The worship of the early Christians became known as liturgy. The Greek word can be loosely translated work or duty. Liturgy is the work of the Church. For the early believers, the world was not a place to be avoided, but became their workshop! They understood that they were in the world, precisely to bring all men and women to the Font of Baptism and include them in the Body of Christ, the Church. Then, they too could participate in the work of Jesus which continues. The Church is now placed in creation as a seed of its very transfiguration. All things were created in Jesus Christ (see Col 1:15-20) and are being re-created as His work continues through His Body, the Church of which we are members. The unfolding of all of this is a what St. Paul calls a plan and a mystery, to bring all things together under heaven and on earth in Jesus Christ (Ephesians 1: 9-10).

Day 6 Reflection

For the Christian, no matter what we are doing as work, we are admonished by the Apostle Paul to "do it as unto the Lord" (see Colossians 3).

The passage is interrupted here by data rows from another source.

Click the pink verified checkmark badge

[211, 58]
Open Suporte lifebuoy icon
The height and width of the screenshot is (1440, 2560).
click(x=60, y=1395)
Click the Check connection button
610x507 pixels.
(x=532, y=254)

That choice, that exercise of our human freedom, deciding to treat our work differently, places us in the position to receive the graces we need to both view it - and do it - differently. It enables our work to change the world both within us and around us. This way of viewing work includes all human work, not just what is sometimes viewed as the "spiritual stuff." God Incarnate, Jesus Christ, did not just do what is often called the "spiritual stuff." All human work sanctifies us - and changes the world around us.

Day 7 Reflection

In the eighth chapter of his letter to the Romans St Paul tells them that creation "groans" for the full revelation of the sons and daughters of God. We can have a new relationship to the created order, beginning now, by choosing to live our faith. We live in the Son, through whom and for whom, all was created - and all is being re-created. When we embrace our daily work with a mind renewed by the Holy Spirit, we begin to comprehend the plan of God, including the Christian view of work. We live in an age which has lost sight of the dignity of work because we have lost sight of the dignity of the human worker. In the industrial age, men and women were often reduced to mere instruments in a society that emphasized productivity over the dignity of the human person, the worker. The technological age promised something different but has failed to deliver on that promise. Too often, men and women are still viewed as instruments and objects rather than persons and gifts.

Day 8 Reflection

In 1981 John Paul released a letter entitled "On Human Work". In the introductory paragraph, he wrote: "Work means any activity by man, whether manual or intellectual... Man is made to be in the visible universe an image and likeness of God himself, and he is placed in it, in order to subdue the earth. From the beginning, therefore he is called to work. Work is one of the characteristics that distinguish man from the rest of creatures, whose activity for sustaining their lives cannot be called work. Only man is capable of work, and only man works, at the same time by work occupying his existence on earth. Thus, work bears a particular mark, of man and of humanity, the mark of a person operating within a community of persons. And this mark decides its interior characteristics; in a sense, it constitutes its very nature."

Day 9 Reflection

The Feast of St Joseph the Worker, May 1
The Catholic Church proclaims that the path to true freedom and Human flourishing is found in walking as a disciple of Jesus Christ. She affirms that there is a dignity to all human work, no matter what type of work it is, precisely, because of the dignity of the human worker engaged in it. That worker is created in the Image and Likeness of God. That dignity was always a part of the Fathers loving plan of creation. It was elevated to even greater heights through the Incarnation of Jesus, the Worker of Nazareth. On this Feast of St. Joseph, the Worker, we should reflect upon the creative and redemptive value of all human work, especially when it is joined to Jesus Christ the Worker.

St. Joseph: March 19

Patron of the Universal Church, unborn children, fathers, workers, travelers, immigrants, and a happy death. May his quiet example of humble obedience help us through the year ahead, especially through the uncertainties of the Coronavirus pandemic.